— begin Task data —

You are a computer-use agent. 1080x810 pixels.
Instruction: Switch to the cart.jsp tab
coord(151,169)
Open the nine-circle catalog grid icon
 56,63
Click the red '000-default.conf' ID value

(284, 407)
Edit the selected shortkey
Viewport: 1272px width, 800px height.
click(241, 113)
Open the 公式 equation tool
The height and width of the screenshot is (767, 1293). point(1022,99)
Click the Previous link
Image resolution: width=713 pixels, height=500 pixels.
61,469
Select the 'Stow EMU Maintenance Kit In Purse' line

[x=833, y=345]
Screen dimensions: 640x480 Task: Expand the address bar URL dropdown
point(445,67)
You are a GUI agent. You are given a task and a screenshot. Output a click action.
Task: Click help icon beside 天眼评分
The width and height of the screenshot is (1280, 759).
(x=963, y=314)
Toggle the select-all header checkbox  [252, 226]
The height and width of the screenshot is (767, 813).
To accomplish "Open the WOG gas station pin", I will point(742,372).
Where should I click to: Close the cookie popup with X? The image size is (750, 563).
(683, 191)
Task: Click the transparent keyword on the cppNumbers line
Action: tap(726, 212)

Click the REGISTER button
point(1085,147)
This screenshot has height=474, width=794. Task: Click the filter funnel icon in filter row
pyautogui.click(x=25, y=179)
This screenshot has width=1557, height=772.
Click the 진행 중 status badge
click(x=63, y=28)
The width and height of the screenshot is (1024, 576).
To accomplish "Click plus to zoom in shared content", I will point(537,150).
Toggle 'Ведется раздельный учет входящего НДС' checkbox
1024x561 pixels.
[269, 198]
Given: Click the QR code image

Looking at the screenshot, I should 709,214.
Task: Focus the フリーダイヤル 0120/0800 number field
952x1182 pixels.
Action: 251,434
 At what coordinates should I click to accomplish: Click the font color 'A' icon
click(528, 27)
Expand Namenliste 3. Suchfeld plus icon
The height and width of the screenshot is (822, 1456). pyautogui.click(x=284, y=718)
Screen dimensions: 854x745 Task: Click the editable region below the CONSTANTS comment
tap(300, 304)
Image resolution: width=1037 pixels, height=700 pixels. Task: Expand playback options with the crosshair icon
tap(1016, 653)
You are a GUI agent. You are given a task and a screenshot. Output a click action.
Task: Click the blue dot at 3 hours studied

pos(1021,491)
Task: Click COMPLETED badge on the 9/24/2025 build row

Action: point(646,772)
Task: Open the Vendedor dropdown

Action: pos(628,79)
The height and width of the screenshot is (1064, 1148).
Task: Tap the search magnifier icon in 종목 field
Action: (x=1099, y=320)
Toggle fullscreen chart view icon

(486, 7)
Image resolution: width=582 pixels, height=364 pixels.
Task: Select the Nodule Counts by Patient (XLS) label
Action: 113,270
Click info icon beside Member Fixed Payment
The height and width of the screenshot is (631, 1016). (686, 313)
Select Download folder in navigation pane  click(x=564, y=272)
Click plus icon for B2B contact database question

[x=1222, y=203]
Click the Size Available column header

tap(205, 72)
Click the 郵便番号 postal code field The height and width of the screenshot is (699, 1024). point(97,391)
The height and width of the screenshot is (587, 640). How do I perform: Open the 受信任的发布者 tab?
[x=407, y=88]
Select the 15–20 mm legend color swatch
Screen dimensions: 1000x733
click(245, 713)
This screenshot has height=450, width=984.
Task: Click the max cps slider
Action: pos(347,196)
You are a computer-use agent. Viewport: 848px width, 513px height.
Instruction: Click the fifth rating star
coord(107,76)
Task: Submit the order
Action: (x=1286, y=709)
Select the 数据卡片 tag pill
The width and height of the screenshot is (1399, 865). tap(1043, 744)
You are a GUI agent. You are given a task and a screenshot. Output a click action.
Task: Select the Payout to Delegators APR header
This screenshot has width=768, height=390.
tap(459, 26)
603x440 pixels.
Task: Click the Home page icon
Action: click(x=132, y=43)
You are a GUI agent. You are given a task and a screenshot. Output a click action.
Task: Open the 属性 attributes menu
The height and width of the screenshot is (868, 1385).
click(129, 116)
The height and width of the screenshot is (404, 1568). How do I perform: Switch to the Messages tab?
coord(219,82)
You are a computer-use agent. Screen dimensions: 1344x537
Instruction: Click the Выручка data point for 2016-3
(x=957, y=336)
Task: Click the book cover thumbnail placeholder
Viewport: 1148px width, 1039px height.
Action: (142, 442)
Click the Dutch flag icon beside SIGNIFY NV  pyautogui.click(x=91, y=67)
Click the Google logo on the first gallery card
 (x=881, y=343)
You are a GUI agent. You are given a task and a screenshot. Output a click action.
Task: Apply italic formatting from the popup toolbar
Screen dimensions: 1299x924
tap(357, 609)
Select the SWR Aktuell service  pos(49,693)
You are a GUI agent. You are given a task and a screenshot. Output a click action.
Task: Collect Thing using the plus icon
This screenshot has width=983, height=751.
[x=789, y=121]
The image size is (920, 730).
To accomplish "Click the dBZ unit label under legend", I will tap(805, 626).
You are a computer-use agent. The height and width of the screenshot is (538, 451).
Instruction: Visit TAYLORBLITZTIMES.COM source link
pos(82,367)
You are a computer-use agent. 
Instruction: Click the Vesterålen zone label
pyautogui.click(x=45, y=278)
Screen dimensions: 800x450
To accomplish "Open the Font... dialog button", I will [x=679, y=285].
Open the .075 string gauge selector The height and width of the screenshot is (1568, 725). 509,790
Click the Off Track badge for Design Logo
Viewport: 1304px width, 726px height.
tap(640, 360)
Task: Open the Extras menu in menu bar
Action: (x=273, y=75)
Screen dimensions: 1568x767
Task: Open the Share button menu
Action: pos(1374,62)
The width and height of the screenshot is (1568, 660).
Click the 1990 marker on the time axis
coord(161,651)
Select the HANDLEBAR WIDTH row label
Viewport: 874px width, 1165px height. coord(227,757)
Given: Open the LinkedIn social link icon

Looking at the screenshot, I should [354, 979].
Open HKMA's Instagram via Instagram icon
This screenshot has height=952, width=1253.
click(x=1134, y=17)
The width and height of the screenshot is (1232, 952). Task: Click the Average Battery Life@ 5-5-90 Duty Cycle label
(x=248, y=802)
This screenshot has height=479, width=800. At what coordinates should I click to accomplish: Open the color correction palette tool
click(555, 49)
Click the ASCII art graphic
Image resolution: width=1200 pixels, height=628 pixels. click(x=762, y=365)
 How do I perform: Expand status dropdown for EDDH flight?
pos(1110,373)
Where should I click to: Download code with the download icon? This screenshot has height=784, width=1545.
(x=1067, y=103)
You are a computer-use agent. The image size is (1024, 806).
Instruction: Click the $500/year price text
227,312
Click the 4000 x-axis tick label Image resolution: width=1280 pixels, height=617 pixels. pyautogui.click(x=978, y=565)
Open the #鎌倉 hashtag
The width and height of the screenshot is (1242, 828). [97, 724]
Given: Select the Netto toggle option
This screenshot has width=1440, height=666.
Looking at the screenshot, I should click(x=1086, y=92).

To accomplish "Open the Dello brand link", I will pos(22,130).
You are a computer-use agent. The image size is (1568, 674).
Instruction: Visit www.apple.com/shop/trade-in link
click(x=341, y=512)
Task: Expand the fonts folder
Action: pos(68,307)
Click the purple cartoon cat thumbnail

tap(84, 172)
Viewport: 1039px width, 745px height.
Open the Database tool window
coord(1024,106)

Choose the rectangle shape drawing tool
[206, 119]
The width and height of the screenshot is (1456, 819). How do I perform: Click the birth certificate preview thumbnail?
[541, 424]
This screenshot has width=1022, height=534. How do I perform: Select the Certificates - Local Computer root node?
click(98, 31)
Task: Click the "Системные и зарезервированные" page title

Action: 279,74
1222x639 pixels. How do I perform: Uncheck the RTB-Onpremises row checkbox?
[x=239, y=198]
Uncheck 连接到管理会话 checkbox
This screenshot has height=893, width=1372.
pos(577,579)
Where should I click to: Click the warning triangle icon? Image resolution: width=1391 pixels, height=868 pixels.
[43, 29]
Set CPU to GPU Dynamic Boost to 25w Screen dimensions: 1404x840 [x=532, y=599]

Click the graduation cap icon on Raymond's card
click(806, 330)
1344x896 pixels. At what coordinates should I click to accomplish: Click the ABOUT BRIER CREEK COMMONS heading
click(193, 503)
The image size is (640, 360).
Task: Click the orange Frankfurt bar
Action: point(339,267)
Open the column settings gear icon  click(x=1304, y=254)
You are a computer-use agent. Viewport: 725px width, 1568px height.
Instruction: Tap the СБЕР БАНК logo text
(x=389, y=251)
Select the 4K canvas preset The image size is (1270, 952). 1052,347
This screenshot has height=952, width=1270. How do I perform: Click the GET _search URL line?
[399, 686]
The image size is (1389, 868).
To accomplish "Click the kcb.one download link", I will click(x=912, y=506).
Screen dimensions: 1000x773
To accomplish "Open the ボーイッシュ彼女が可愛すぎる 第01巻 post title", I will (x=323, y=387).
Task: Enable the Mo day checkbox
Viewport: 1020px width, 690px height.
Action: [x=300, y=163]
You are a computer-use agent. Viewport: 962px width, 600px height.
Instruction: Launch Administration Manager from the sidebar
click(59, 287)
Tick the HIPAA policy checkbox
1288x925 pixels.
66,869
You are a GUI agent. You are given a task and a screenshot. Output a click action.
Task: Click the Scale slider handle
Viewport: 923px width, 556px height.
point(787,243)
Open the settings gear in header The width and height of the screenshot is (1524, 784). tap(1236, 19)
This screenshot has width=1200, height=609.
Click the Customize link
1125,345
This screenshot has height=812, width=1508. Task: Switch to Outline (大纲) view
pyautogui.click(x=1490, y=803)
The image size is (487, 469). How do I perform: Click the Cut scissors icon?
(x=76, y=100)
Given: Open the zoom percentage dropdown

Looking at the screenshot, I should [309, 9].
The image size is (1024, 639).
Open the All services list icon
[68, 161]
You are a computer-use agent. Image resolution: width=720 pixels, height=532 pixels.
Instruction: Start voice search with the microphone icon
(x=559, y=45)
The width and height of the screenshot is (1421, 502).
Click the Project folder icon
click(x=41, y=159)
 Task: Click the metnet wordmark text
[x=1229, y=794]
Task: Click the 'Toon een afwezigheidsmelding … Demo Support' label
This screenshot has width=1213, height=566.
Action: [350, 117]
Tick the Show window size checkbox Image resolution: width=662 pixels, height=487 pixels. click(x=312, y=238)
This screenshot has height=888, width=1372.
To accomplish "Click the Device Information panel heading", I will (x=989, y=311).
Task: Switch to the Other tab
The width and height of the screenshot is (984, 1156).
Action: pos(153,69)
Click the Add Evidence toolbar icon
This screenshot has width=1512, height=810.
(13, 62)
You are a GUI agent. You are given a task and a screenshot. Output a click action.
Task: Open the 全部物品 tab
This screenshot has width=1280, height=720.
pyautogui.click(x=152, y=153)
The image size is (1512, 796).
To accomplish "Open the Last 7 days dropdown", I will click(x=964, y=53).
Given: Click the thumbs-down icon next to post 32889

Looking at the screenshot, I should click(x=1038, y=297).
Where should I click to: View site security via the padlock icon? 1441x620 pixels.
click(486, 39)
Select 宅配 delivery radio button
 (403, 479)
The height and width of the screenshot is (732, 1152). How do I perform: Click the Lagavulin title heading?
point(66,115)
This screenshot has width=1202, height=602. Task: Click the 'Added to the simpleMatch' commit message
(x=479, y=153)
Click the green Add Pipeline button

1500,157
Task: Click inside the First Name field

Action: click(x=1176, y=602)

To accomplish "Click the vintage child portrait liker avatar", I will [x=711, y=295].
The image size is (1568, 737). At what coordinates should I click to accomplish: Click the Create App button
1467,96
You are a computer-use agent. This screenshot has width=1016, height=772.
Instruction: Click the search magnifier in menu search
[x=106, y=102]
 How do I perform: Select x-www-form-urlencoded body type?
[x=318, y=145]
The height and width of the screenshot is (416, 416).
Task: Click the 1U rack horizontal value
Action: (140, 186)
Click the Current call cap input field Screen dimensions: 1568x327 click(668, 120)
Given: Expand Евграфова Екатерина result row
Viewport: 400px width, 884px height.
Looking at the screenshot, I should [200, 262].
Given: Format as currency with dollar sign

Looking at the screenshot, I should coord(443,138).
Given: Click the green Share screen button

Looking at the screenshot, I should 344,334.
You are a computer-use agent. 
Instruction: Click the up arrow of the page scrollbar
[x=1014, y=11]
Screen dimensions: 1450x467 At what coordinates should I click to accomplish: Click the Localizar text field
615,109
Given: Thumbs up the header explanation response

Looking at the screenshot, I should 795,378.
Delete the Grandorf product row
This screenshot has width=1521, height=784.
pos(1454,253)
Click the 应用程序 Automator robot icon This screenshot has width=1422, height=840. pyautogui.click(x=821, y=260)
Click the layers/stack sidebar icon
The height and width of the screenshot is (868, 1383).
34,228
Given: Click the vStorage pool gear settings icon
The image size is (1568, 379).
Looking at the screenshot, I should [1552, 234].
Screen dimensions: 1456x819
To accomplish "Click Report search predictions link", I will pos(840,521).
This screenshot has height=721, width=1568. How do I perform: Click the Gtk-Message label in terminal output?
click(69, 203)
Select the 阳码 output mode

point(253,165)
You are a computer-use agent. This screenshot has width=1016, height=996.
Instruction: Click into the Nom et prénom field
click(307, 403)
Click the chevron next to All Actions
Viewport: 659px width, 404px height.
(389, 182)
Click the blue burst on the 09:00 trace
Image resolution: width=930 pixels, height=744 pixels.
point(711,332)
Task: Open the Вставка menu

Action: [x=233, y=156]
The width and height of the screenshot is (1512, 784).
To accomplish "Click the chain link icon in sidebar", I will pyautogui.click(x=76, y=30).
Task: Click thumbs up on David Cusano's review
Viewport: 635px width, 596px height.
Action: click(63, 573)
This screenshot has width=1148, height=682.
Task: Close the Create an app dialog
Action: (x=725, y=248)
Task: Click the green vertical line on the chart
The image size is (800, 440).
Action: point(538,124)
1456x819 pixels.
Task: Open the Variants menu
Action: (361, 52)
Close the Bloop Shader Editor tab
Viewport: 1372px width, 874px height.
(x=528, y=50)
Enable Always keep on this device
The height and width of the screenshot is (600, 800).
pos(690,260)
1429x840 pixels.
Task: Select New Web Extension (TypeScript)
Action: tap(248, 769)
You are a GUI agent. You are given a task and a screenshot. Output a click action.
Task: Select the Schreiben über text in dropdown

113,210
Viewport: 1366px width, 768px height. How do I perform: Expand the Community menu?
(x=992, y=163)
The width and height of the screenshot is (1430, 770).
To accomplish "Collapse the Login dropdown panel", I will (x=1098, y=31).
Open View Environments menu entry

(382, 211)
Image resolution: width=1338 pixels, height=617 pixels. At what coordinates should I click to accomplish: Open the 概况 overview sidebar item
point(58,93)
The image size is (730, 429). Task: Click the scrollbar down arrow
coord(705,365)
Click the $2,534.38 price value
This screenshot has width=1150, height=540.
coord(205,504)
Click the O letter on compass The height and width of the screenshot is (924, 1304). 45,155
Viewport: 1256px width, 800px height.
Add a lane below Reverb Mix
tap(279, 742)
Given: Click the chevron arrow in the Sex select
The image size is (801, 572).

— end Task data —

**Exercise:**
Copy the data word for word, starting at the line with "The height and width of the screenshot is (732, 1152)." and continuing through the line with "Action: click(x=1176, y=602)".

**Solution:**
The height and width of the screenshot is (732, 1152). How do I perform: Click the Lagavulin title heading?
point(66,115)
This screenshot has width=1202, height=602. Task: Click the 'Added to the simpleMatch' commit message
(x=479, y=153)
Click the green Add Pipeline button

1500,157
Task: Click inside the First Name field

Action: click(x=1176, y=602)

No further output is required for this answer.